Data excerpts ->
☆ ☆ ☆ ☆
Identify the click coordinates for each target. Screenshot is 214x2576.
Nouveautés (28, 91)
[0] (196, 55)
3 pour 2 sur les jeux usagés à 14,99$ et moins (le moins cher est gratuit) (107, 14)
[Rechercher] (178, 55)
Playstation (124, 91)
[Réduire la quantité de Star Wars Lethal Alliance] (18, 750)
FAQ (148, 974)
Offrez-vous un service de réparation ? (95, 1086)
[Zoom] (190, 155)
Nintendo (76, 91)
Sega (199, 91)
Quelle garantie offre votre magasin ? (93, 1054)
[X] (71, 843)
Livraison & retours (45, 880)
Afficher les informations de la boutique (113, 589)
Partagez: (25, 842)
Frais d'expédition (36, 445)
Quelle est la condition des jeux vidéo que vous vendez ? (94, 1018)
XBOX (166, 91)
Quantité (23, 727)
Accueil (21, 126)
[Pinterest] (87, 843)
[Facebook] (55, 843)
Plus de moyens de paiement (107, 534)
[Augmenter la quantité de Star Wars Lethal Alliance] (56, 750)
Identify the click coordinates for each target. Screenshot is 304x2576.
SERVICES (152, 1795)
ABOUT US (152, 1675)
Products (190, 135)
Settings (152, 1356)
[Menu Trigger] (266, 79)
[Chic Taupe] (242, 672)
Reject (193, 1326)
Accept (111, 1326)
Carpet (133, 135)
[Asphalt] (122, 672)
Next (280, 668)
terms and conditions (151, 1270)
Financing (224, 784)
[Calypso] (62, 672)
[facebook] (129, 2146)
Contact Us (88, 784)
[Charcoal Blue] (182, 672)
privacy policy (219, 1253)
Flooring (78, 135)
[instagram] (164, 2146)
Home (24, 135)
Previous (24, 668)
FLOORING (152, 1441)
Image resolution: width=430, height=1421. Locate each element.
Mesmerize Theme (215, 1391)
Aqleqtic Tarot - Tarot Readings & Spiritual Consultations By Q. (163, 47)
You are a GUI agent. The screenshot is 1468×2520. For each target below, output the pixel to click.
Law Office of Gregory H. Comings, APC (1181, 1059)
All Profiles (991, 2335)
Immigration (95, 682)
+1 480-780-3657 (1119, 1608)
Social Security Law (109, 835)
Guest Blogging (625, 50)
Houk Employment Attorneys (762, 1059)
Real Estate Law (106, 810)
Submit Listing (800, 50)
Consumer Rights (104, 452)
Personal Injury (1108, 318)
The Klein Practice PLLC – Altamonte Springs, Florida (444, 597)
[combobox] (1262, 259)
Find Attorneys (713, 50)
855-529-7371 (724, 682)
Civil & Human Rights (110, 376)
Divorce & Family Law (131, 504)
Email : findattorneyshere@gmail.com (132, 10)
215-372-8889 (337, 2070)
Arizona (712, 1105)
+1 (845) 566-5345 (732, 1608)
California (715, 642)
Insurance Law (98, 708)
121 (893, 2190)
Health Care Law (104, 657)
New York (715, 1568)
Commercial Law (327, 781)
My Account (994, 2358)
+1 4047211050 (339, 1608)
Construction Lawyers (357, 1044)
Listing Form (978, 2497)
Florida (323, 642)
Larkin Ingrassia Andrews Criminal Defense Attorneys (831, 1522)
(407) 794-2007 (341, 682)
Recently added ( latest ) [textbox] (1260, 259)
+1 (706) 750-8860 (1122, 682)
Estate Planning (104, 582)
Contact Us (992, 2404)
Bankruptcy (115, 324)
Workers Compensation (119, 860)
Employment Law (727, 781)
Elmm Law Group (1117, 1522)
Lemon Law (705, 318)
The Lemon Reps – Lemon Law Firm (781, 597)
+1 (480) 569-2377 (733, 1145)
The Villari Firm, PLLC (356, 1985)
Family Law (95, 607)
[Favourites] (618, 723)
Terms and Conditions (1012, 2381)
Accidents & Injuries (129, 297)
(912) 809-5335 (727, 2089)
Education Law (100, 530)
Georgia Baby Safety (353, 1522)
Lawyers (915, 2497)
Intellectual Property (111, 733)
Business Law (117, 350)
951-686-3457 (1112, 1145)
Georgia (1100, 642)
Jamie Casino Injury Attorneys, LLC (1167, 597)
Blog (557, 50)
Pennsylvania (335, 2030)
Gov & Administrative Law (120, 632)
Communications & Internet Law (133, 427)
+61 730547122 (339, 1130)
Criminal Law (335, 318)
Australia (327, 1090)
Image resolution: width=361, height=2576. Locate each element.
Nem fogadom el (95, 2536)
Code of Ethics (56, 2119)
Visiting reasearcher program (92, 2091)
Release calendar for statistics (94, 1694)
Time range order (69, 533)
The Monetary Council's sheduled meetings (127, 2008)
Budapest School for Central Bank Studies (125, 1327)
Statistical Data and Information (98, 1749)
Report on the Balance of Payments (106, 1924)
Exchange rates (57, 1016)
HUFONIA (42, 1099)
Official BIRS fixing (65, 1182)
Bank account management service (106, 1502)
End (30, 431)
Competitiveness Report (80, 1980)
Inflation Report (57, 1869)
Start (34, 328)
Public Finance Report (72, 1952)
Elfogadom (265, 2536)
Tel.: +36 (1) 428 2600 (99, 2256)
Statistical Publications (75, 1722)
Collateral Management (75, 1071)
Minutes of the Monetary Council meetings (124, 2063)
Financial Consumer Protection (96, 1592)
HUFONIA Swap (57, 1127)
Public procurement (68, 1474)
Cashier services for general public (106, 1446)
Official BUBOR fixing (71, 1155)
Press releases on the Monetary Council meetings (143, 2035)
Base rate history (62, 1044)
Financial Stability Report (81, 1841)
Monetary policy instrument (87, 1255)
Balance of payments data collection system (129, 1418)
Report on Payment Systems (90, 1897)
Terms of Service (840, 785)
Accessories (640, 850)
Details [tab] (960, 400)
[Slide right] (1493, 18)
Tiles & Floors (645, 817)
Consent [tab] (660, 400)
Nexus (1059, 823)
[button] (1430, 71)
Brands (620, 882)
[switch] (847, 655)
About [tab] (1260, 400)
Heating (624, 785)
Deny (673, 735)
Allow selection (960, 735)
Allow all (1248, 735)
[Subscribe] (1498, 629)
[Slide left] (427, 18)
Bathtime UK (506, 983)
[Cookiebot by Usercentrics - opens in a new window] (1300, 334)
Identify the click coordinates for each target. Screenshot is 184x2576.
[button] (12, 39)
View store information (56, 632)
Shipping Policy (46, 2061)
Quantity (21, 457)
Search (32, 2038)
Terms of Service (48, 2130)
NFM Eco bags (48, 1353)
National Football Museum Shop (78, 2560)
☆ ☆ ☆ ☆
Assigned task ->
Could you return exactly the lines above from the line with "569-2377 (733, 1145)" to the line with "Statistical Data and Information (98, 1749)", both included, and nothing else?

Reply to the task ->
+1 (480) 569-2377 (733, 1145)
The Villari Firm, PLLC (356, 1985)
Family Law (95, 607)
[Favourites] (618, 723)
Terms and Conditions (1012, 2381)
Accidents & Injuries (129, 297)
(912) 809-5335 (727, 2089)
Education Law (100, 530)
Georgia Baby Safety (353, 1522)
Lawyers (915, 2497)
Intellectual Property (111, 733)
Business Law (117, 350)
951-686-3457 (1112, 1145)
Georgia (1100, 642)
Jamie Casino Injury Attorneys, LLC (1167, 597)
Blog (557, 50)
Pennsylvania (335, 2030)
Gov & Administrative Law (120, 632)
Communications & Internet Law (133, 427)
+61 730547122 (339, 1130)
Criminal Law (335, 318)
Australia (327, 1090)
Image resolution: width=361, height=2576. Locate each element.
Nem fogadom el (95, 2536)
Code of Ethics (56, 2119)
Visiting reasearcher program (92, 2091)
Release calendar for statistics (94, 1694)
Time range order (69, 533)
The Monetary Council's sheduled meetings (127, 2008)
Budapest School for Central Bank Studies (125, 1327)
Statistical Data and Information (98, 1749)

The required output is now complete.